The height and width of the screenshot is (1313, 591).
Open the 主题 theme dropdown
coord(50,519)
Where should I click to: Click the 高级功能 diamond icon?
--
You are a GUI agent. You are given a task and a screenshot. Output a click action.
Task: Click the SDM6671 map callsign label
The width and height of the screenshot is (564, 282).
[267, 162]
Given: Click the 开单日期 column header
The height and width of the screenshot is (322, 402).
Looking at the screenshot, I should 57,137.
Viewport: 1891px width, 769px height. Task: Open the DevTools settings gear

__TASK__. Return exactly, and only, the lines above starting at the line that contains "You are a GUI" and ending at the line that contains "Viewport: 1891px width, 769px".

__SOLVED EXERCISE__.
You are a GUI agent. You are given a task and a screenshot. Output a click action.
Task: Click the SDM6671 map callsign label
The width and height of the screenshot is (564, 282).
[267, 162]
Given: Click the 开单日期 column header
The height and width of the screenshot is (322, 402).
Looking at the screenshot, I should 57,137.
Viewport: 1891px width, 769px height. Task: Open the DevTools settings gear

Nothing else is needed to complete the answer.